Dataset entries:

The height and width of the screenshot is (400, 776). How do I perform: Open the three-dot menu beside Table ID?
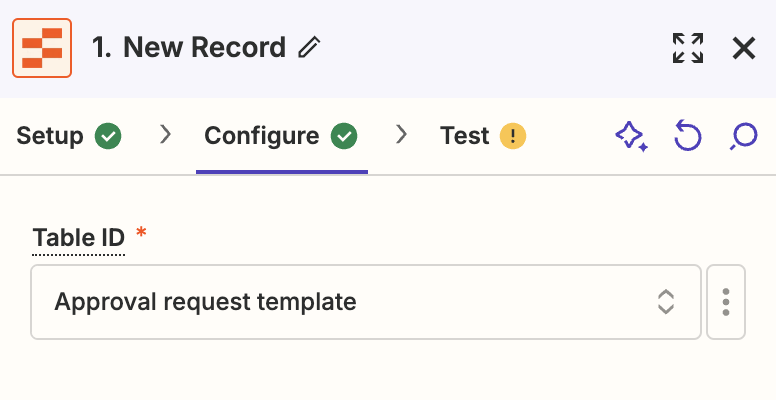point(726,302)
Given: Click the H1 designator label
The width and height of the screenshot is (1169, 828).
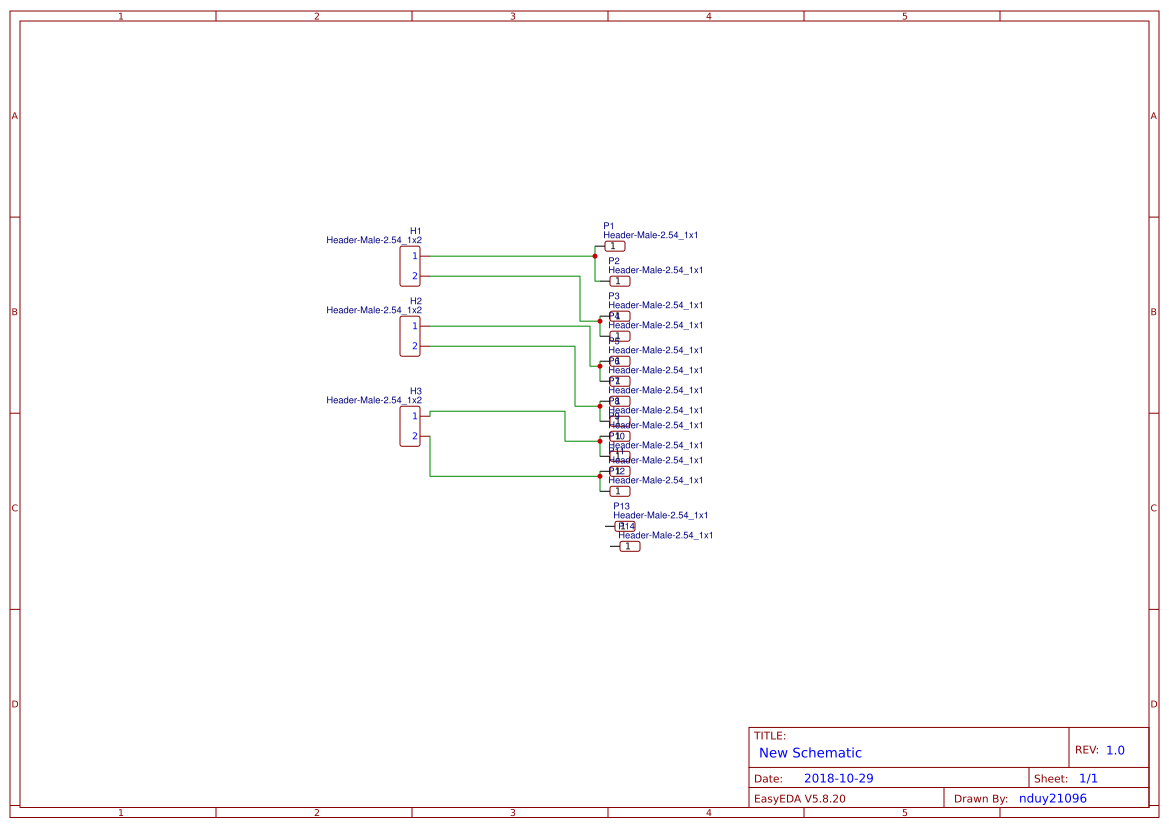Looking at the screenshot, I should (x=415, y=231).
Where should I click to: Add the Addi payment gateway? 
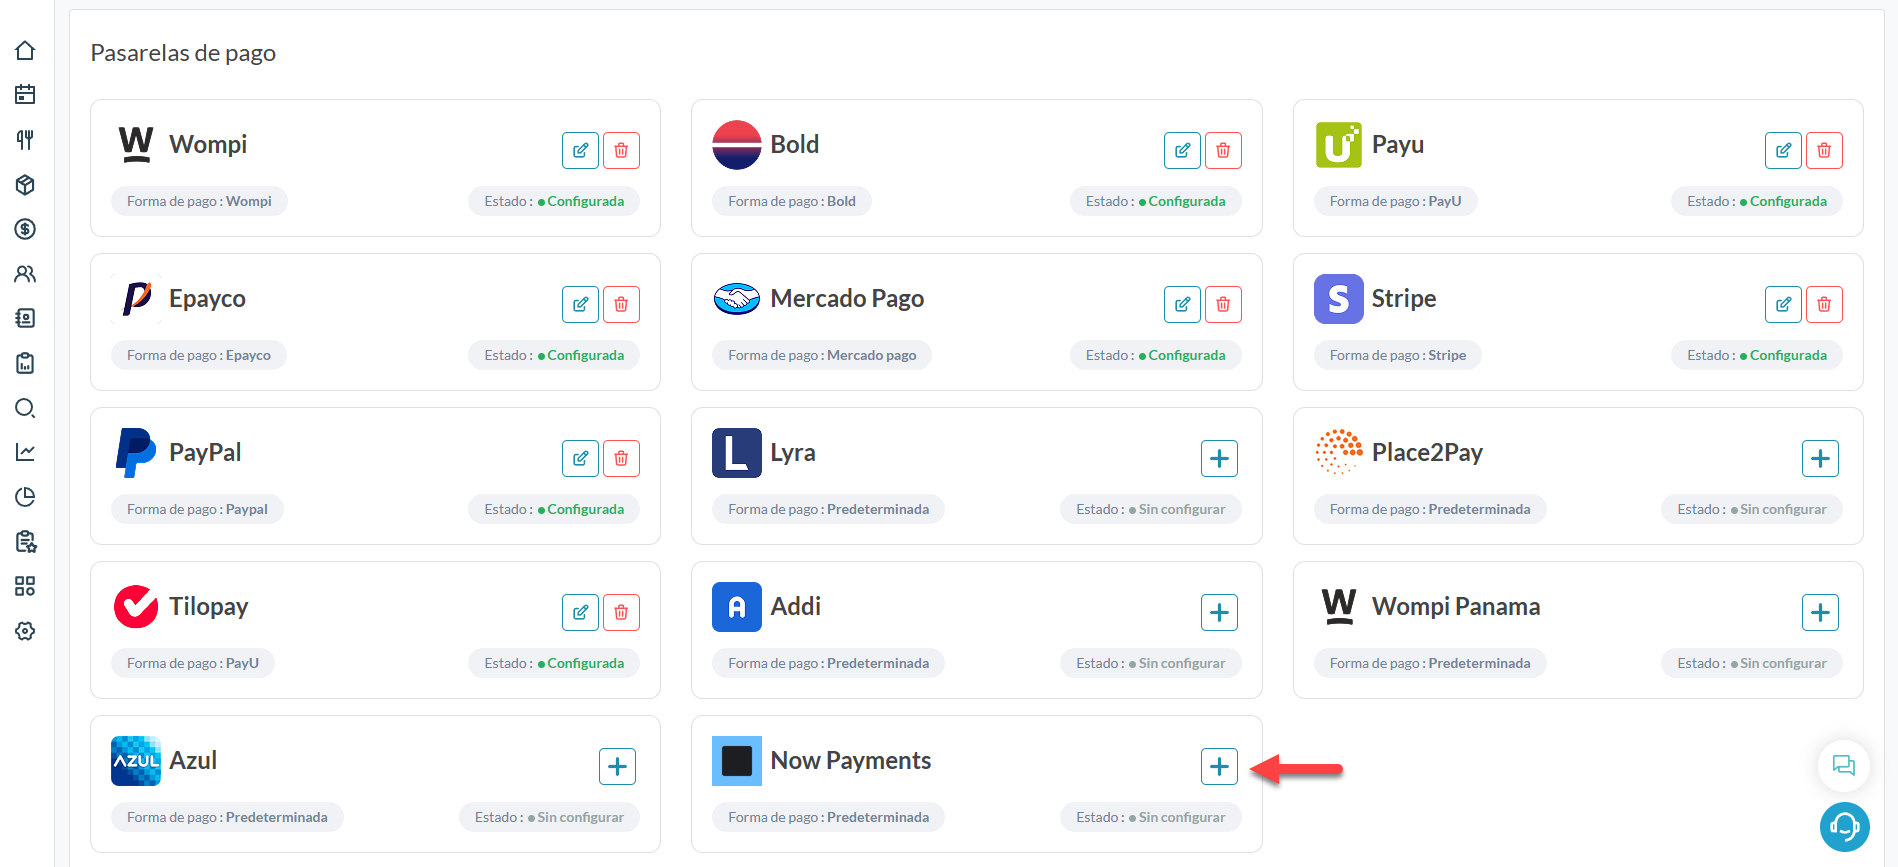(1219, 612)
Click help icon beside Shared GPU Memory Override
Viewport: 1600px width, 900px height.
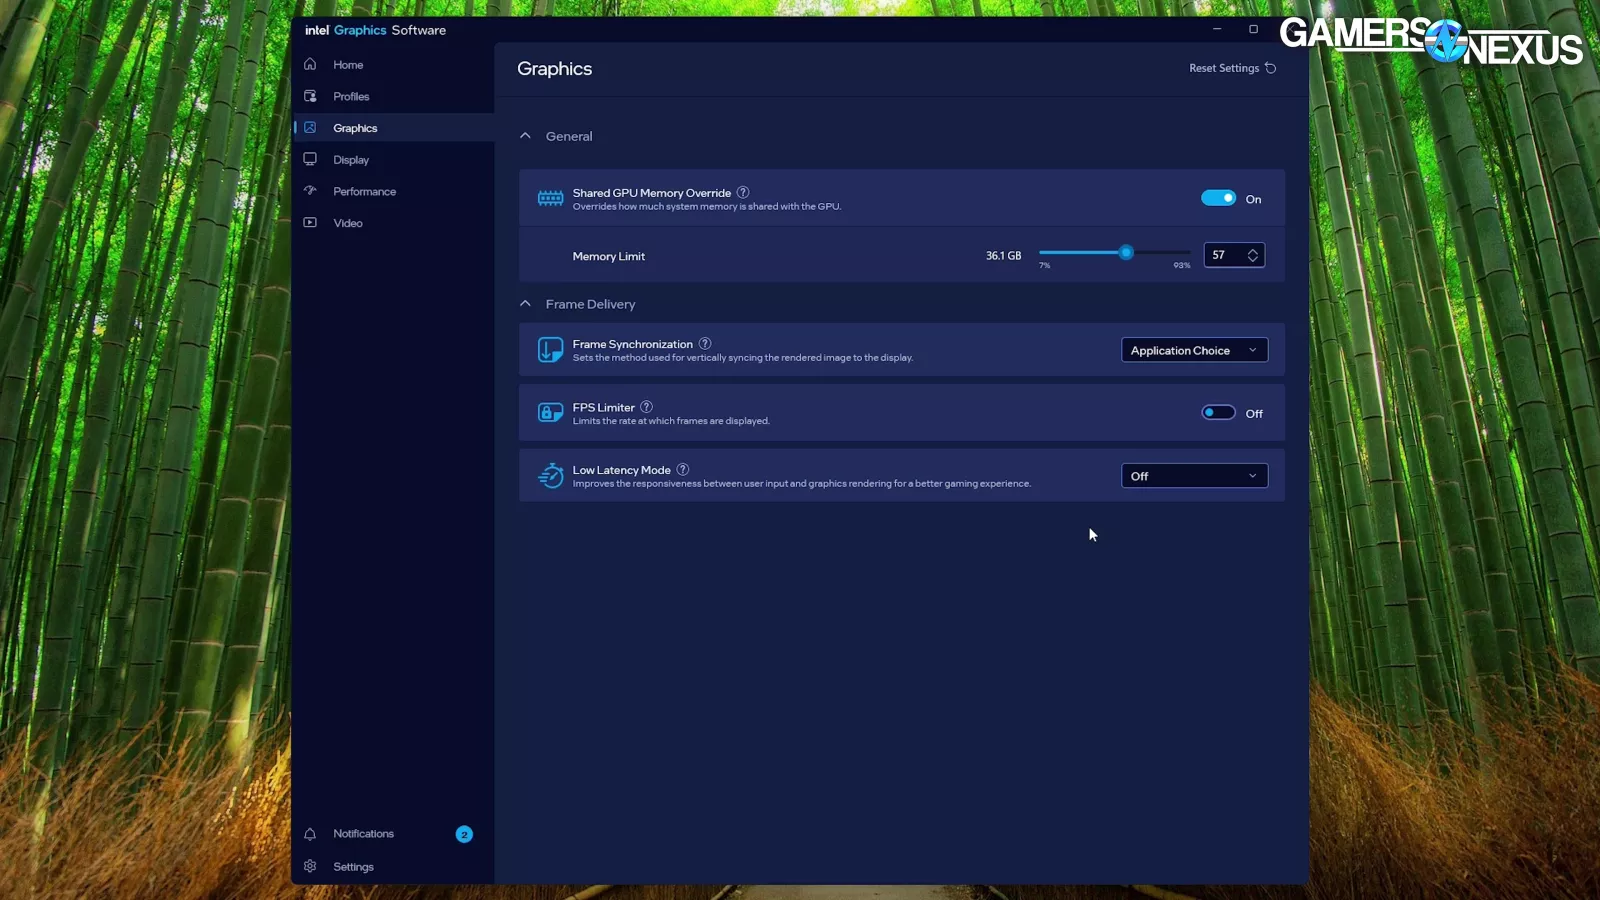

What you should do:
Leave the pictures out and write out every entry exactly as given.

Answer to the problem:
The height and width of the screenshot is (400, 776). How do I perform: Open the three-dot menu beside Table ID?
point(726,302)
Given: Click the H1 designator label
The width and height of the screenshot is (1169, 828).
Looking at the screenshot, I should (x=415, y=231).
Where should I click to: Add the Addi payment gateway? 
(1219, 612)
Click help icon beside Shared GPU Memory Override
Viewport: 1600px width, 900px height.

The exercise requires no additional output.